We live in an age of google images, social networks that fuel the uncontrolled distribution of content, art, images and made every digital information into a free social good.

The fear of “content” reproduction has been raised by people like Walter Benjamin (German-Jewish cultural critic) since the early days of photography and warned about the threats of “mechanical” reproduction of art. He claims that: “The aura is found in a work of art that contains presence. The aura is precisely what cannot be reproduced in a work of art: its original presence in time and space.” He suggests: “a work of art’s aura is in a state of decay because it is becoming more and more difficult to apprehend the time and space in which a piece of art is created.”

After 80 years of this publishing, the internet has exactly diminished the “aura” of the art and lost its “presence in time and space.” There is no bridge between the actual piece, creator, and the viewer. Any image result pulled during the google search shows outcomes from sources that are better indexed than the museums or artists owning the piece.
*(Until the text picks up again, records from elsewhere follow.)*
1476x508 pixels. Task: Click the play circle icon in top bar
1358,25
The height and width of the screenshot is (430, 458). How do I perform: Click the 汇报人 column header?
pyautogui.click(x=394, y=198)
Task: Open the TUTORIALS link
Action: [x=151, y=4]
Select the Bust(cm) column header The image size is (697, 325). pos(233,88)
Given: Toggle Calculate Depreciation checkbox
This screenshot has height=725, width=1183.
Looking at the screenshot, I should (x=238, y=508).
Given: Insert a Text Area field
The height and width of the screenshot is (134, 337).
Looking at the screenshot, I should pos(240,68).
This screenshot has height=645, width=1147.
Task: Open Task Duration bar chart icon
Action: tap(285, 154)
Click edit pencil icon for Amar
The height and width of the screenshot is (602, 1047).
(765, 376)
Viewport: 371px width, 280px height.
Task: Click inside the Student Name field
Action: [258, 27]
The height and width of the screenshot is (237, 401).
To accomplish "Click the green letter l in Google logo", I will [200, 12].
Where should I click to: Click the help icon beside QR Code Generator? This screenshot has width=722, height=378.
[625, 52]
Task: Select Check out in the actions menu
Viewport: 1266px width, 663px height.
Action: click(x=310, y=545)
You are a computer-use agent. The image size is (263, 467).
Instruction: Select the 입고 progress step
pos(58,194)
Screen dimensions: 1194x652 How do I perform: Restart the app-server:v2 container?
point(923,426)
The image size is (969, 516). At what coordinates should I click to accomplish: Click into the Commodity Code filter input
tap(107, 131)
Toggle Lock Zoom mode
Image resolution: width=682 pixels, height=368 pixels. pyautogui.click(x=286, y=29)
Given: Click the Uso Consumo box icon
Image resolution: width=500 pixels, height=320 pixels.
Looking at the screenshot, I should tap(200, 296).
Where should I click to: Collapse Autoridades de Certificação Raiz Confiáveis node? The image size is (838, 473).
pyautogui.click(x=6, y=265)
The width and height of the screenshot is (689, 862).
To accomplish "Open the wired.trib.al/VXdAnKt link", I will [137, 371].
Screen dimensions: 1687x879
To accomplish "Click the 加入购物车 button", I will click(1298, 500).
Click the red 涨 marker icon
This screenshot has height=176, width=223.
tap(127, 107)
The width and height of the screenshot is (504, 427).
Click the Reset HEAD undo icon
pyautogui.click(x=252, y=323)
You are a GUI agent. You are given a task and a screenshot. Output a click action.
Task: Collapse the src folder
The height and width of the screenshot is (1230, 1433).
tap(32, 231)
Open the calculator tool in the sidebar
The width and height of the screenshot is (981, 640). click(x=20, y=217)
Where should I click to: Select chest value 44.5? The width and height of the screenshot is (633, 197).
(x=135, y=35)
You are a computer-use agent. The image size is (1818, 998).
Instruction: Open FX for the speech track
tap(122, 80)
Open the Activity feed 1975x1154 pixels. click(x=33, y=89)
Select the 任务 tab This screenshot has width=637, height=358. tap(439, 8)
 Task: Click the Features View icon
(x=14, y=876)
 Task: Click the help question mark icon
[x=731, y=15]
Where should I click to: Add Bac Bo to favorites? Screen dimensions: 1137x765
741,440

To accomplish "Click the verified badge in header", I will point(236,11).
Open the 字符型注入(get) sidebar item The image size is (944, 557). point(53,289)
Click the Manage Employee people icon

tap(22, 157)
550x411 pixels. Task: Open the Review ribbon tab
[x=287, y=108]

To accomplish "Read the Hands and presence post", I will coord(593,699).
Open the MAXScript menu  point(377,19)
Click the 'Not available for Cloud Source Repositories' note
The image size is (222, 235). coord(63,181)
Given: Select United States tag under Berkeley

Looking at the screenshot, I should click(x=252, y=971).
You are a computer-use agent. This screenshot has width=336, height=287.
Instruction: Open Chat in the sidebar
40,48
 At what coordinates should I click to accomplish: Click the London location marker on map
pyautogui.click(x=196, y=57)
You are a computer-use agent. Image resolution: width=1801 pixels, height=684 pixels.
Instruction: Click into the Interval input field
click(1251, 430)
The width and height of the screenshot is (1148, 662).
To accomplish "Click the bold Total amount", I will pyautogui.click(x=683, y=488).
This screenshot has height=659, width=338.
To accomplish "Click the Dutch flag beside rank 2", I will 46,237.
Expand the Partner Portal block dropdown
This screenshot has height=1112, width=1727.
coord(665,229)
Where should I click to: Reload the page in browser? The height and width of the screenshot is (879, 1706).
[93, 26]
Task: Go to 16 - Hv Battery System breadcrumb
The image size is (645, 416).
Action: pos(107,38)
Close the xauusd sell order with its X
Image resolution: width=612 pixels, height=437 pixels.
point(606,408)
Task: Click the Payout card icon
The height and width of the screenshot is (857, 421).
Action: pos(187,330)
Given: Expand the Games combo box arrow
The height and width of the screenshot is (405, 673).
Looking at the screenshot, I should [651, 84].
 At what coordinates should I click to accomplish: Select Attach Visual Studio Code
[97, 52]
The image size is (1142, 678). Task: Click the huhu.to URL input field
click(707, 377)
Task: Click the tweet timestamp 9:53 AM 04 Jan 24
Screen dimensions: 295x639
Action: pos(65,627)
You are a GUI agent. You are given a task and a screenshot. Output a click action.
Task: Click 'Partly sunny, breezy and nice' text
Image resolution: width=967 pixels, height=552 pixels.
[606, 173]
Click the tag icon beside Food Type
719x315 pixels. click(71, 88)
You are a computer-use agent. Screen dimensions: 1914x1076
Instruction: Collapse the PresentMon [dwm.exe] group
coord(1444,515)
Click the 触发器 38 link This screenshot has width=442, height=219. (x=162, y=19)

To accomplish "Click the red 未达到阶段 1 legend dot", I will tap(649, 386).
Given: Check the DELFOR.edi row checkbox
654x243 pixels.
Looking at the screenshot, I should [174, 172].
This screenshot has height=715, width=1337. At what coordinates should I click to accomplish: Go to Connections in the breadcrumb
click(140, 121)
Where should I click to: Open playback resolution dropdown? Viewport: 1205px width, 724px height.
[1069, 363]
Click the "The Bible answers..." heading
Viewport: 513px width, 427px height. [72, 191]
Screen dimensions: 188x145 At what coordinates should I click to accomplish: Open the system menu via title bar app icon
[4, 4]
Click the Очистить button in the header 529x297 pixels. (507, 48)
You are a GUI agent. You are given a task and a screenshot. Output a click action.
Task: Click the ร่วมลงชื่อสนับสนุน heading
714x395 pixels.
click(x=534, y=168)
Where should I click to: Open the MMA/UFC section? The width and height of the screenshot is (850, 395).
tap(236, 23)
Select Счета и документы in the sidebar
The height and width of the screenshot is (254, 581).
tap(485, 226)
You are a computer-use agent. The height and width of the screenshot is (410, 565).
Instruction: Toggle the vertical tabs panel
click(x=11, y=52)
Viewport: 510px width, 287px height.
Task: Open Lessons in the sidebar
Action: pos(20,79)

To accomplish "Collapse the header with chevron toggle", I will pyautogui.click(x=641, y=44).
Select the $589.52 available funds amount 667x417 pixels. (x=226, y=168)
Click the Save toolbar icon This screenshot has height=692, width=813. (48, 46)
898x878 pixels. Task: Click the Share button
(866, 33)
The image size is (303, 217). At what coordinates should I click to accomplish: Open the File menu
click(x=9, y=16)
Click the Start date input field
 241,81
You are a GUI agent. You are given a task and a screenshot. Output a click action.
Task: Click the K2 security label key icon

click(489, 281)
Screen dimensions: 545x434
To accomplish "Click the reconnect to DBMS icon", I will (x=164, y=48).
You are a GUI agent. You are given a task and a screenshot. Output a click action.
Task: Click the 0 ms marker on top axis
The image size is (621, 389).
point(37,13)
Especially museums have struggled in finding the place in such an environment, and containment of art has played out even worse because that detachment from social media and “sharing” culture have repelled the visitors more.

So open access is an irreversible action in the contours of the society we live in. Still, we are missing the fundamental economic layer over the internet to align the redistribution of incentives correctly—the emergence of Blockchains as the first “economic platform” in the history of computing, is giving a glimpse into the creative economy's future.

The technology of “non-fungible tokens” and cryptographic ownership of digital records offers “presence in time and space” for digital art on the internet. It’s an open-public ability to identify the source and gives it a unique single form for value accumulation. It’s a turning point for everything we know on the internet, which will unleash the unprecedented value currently frozen due to dissemination.

The future of art is in a “digital aura.” created by the technology that allows the buildup of layers and layers of transparent and traceable interactions between the actual piece, creator, and the viewers. That means that Google and social networks of the future will have to adopt the technical, legal, and economic means of content distribution. YOU, the content creator or owner, will be rewarded for every single use of your digital piece.

The fear of reproduction will be replaced by the ultimate value creation by ownership and sharing capabilities, that will boost the creativity never seen before on an individual level.

Yes, free jpeg files of art will be available for downloads, but they will be completely detached from the legal platforms and means of communication. We’ll be all part of a creative economic machine that runs in the back — but still feels like old-time feed scrolling.